Le personnage de Grégoire interrompt la représentation pour interpeller l’auteur et négocier avec lui ce qu’il lui semble impossible de jouer. Nous voici confrontés aux violences d’une rébellion du personnage contre de son auteur, dans laquelle il n’est pas aisé de déceler qui est le double de l’autre, qui créé ni qui est joué vraiment.

Nous partons au quart de tour dans ce voyage en Absurdie grâce à un texte ciselé, riche en rebondissements, qui interroge les rouages de la création d’une pièce. Les situations incongrues et pittoresques comme les répliques sifflantes et caustiques, que traverse l’émotion du tragique, nous tiennent en haleine tout le long, nous touchent autant qu’elles nous surprennent jusqu'à la fin magistrale et inéluctable qui conclut l'intrigue.

La mise en scène est habile, les comédiens jouent dans la salle autant que sur le plateau, Approchant le public au plus près comme pour l’impliquer davantage. Les jeux sont serrés, les émotions surgissent avec intensité. Les comédiens sont tous les trois justes et vibrants. Marcel Philippot brille dans son personnage d’auteur, il nous émeut en nous le montrant intransigeant, sensible et fragile. Audran Cattin joue le personnage désincarné, révélant avec force son désarroi, son effroi et son l’audace. Grégoire Bourbier, très crédible dans son rôle de contre-pouvoir, joue la médiation entre les deux autres personnages avec précision.
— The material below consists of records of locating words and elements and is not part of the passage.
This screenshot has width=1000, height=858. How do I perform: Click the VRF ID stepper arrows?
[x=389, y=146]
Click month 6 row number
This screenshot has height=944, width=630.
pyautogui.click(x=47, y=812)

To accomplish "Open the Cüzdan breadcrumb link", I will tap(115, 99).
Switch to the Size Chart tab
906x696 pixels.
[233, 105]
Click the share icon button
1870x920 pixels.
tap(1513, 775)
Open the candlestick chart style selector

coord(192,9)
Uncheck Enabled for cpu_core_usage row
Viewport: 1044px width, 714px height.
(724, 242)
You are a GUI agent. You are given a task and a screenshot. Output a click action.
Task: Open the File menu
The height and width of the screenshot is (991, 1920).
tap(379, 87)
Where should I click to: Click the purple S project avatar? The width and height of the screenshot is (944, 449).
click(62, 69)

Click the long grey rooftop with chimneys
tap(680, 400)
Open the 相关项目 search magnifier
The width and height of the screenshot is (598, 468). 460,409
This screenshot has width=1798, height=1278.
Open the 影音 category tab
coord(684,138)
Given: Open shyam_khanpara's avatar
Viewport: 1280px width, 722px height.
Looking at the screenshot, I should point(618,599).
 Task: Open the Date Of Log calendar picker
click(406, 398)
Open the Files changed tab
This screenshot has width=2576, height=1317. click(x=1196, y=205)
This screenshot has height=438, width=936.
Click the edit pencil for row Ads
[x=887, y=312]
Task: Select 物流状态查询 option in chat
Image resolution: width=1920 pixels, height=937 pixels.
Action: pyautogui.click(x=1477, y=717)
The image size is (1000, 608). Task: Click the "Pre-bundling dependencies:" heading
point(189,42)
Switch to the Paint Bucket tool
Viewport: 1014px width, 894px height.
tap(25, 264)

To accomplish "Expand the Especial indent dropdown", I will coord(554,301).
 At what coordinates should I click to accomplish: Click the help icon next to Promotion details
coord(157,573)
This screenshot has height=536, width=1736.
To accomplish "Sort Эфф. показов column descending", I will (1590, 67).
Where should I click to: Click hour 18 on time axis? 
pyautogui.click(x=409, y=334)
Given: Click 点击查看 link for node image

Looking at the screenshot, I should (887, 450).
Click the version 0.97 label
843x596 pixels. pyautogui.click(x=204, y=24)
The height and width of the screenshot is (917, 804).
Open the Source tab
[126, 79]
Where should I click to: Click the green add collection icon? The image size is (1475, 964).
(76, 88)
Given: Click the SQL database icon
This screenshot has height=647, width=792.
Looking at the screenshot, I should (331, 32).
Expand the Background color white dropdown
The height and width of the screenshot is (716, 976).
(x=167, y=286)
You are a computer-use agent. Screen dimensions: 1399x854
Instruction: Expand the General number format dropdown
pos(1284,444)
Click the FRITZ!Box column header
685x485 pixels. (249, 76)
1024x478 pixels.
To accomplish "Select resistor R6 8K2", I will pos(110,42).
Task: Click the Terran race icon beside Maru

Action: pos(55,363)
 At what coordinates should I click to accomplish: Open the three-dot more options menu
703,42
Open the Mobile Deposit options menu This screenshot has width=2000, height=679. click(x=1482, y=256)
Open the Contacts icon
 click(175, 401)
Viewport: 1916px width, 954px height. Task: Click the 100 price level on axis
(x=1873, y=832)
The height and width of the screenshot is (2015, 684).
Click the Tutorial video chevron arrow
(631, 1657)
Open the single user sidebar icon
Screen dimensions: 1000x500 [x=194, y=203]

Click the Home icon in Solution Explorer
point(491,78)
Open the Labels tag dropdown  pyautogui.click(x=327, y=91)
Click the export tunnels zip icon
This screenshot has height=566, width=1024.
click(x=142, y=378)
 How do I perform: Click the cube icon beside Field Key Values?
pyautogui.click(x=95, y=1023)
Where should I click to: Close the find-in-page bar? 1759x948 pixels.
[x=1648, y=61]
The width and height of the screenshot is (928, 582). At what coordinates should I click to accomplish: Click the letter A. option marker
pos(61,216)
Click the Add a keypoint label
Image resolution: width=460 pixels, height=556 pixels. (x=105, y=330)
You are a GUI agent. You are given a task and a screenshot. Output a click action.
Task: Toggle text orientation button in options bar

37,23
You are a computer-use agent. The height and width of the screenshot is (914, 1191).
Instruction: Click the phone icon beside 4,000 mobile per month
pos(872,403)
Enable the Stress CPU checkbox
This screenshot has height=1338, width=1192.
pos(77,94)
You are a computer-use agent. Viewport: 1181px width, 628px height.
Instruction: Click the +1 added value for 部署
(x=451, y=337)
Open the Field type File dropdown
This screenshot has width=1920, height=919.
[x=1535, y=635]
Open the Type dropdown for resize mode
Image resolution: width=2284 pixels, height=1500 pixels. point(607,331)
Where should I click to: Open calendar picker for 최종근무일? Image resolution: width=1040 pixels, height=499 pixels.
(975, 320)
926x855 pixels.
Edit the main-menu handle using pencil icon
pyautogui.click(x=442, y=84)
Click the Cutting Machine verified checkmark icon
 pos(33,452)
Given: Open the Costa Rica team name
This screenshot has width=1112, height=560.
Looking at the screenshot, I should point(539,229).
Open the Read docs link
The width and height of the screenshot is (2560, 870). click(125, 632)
Une belle distribution pour une belle pièce. Un très bel hommage au Théâtre et aux questions qu’il pose. Aux côtés des propos sur cet art vivant comme ceux d'Harold Pinter « la vérité au théâtre est à jamais insaisissable » ; d’Arthur Adamov « une pièce de théâtre doit être le lieu où le monde visible et le monde invisible se touchent et se heurtent » ; de Luigi Pirandello « la vie est, en fait, moins réelle que l'art. Une vie n'est jamais, ne peut pas être une création absolue. Alors que l'art est une réalité en soi, hors du temps, des hasards, des obstacles, sans autre fin que lui-même. L'art venge la vie », celui d’Arnaud Denis nous semble résonner en écho : La création théâtrale est-elle le reflet de la réalité ou celui du désir de l’auteur ?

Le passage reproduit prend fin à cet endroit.